Best of luck to you and your family. You are in my thoughts and prayers.

LixyChick
06-03-2004, 05:13 AM
I'm liking LarryL's responses too! Not to mention ALL the intelligent and helpful Pixies I know and love! I can't add any advice...but I sure head the words of the wise on this site! All good advice everyone! Plenty of food for thought here!

huntersgirl
06-03-2004, 08:15 AM
Some very good advice here as usual! All I can add is don't rush any decisions, maybe allow yourself time to not make a choice just let it all go and see what happens. I think sometimes we can overthink things and put pressure on ourselves. Whatever you decide the very best of luck to you! I do know first hand what a loveless marriage is like, but you sound like at least there is some hope! Try to avoid animosity, it kills a relationship whatever the type!

pepsigirl
07-04-2004, 09:51 PM
i'm in the same boat. just don't make enough to make it on my own......so i stay.

denny
07-05-2004, 01:57 AM
Lilith is very close to the heart of it. You must both make time for date night or whatever you want to call it but it is time for you both to re-affirm your relationship. Don't go to movies but rather dates where you can talk and share.

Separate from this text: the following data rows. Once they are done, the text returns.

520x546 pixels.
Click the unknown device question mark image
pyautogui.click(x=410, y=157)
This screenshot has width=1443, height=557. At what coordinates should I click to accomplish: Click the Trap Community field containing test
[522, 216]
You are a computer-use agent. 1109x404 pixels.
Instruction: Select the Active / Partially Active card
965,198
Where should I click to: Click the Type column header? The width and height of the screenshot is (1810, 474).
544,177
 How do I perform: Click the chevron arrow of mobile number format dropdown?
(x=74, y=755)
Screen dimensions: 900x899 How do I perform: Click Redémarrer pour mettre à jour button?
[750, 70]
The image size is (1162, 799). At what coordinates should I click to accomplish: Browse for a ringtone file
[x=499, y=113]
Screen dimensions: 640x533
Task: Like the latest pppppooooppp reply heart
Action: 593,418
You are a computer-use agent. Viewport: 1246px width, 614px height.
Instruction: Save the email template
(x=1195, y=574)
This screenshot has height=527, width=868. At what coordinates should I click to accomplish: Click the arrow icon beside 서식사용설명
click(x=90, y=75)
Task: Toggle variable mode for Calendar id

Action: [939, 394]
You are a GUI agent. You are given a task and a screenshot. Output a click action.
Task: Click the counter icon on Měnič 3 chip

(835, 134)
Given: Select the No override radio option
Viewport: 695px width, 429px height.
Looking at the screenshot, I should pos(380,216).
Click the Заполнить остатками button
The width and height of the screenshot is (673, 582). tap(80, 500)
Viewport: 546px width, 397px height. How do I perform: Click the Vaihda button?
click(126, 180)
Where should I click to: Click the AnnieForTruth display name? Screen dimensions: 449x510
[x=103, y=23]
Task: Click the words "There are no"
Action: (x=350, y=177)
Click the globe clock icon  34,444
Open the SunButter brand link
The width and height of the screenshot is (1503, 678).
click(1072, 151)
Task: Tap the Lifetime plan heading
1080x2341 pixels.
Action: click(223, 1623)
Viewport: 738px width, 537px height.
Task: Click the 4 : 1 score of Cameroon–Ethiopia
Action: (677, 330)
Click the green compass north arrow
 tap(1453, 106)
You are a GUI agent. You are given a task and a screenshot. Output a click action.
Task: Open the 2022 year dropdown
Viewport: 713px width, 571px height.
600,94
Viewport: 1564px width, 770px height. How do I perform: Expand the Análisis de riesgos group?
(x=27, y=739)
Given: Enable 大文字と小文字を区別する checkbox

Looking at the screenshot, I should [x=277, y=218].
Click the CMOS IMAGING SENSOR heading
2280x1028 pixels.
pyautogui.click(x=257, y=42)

My wife and I have failed to keep the bond and are getting ready to call it quits. Over time we did not connect and slowly but surely we lost our way. We have been to therapy and I have gone for myself. She has suffered post partum depression and it set off a similar depression in me. I'm back from it but she is still fighting it 11 years later. The resultant uncontrolled anger has created hurt that cannot be forgiven easily and we both feel that sparing the children the discomfort of seeing us attack each other is very important.

I regret we did not have the resources to solve our problems and my counsel to you is to give it everything you have to rekindle the flames and make it work. Good luck, my friend.